At a NIOSH hearing this week, the American Society of Safety Engineers (ASSE) submitted testimony outlining its concerns on the proposed NIOSH “Research Roadmap on Asbestos and Other Elongated Mineral Particles (EMPs),” noting that it would divert from its ultimate goal of protecting workers, according to an ASSE press statement.
The concern centers on the definition of what "fibers" constitutes a "risk" to workers when it comes to asbestos, and, the possibility of moving forward and wasting public health resources as well as possibly misleading regulators in the future in a way that could adversely impact public safety and health by minimizing the effects of true asbestos on workers or the public, according to ASSE.
ASSE professional member of its Mining and Construction Practice Specialties Adele L. Abrams, Esq., CMSP, noted in her comments at the hearing, “ASSE is concerned that the revised NIOSH Roadmap has diverted from its ultimate goal in the original draft of developing a unified theory of thoracic-sized fiber toxicity between (1) currently-known and newly identified mineral fibers; (2) synthetic vitreous fibers (SVFs); and (3) nanofibers. In fact, we understand that NIOSH representatives stated during a public meeting that the February 2007 Roadmap held the unified theory as the “ultimate goal” of its research.
“Yet, in the revised draft Roadmap, NIOSH now downplays this unified theory by stating, ‘The extent to which a policy concerning thoracic-size EMPs could be extended to SVFs and even to other manufactured materials such as engineered nanomaterials, would need to be explored’,” Abrams said. “ASSE believes the February 2007 draft Roadmap had already explored a unified theory concerning thoracic-size fibers and had clearly proposed a policy concerning a unified theory as its ultimate goal.”

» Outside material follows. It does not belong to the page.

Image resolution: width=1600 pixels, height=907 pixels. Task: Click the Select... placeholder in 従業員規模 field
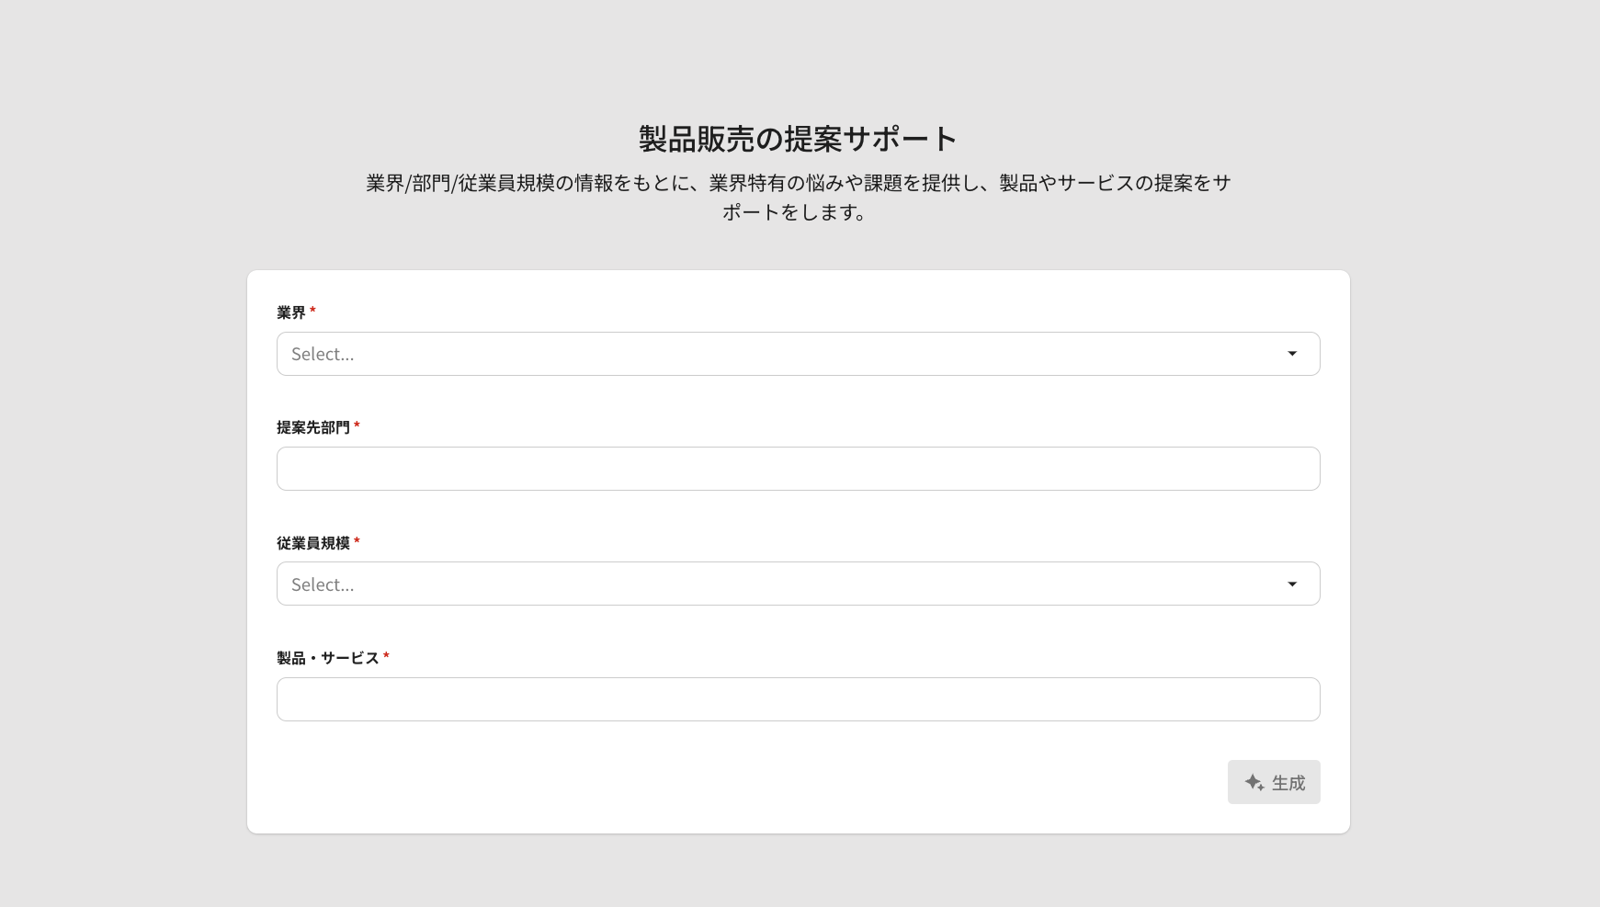click(323, 584)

Abrams noted that ASSE is troubled that the revised Roadmap does not provide an adequate explanation for why NIOSH is backing away from important research on a unified and coherent risk management approach that fully incorporates this unified understanding of the toxicity of mineral and manufactured elongated particles that could then be developed to reduce occupational disease, according to the ASSE press statement.
ASSE members believe that specific issues requiring attention is the comprehensive examination of mineralogical, chemical and physical properties of the asbestos minerals involved in the published epidemiological or medical case studies that will result in the identification of a “risk fiber.” Once this definition of what "fibers" constitutes a "risk" to workers is clarified, there can be new and revised sampling and analytical methods developed that are designed specifically to identify those toxic properties in bulk and air samples which affect human health, according to the press statement.
A major concern to ASSE is that current definitions of asbestos in regulations and analytical protocols count many fibers and minerals that are not toxic while omitting fibers and minerals that are toxic. This is a great concern for those who protect workers’ safety and health, according to the statement.
“This leads to poor risk assessments, poor risk management, poor communication of reality, and poor use of economic and unfortunately, legal resources,” Abrams said. “Although ASSE supports additional research into any potential health effects of these studies, there is no scientific data that would warrant regulating these minerals as asbestos, for occupational health purposes, for public health and consumer protection purposes.”
ASSE notes that a clarification on what minerals are being studied, and precision in distinguishing between those that are properly within the scope of the intended research, is needed before the research begins. However, NIOSH’s position is internally inconsistent, according to the ASSE news statement.
“On one hand, the agency agrees that nonasbestiform mineral analogs of the asbestos minerals are not asbestos, yet it seems intent on counting such minerals as ‘asbestos’ if they meet an arbitrary counting criteria of a method that is not specific for asbestos,” Abrams noted. “In effect, NIOSH’s proposal would include all common antigorite, riebeckite, cummingtonite-grunerite, tremolite, actinolite and anthophyllite as ‘asbestos’ unless their cleavage fragments were less than five microns long or had an aspect ratio that was less than 3:1. This totally disregards what asbestos is in the real world and will minimize, not enhance, protection of health.”
Unless this error is corrected, ASSE notes in its testimony, the NIOSH Roadmap will ultimately skew the results of the proposed research and constitute a waste of public health resources as well as possibly misleading regulators in the future, according to ASSE’s press statement.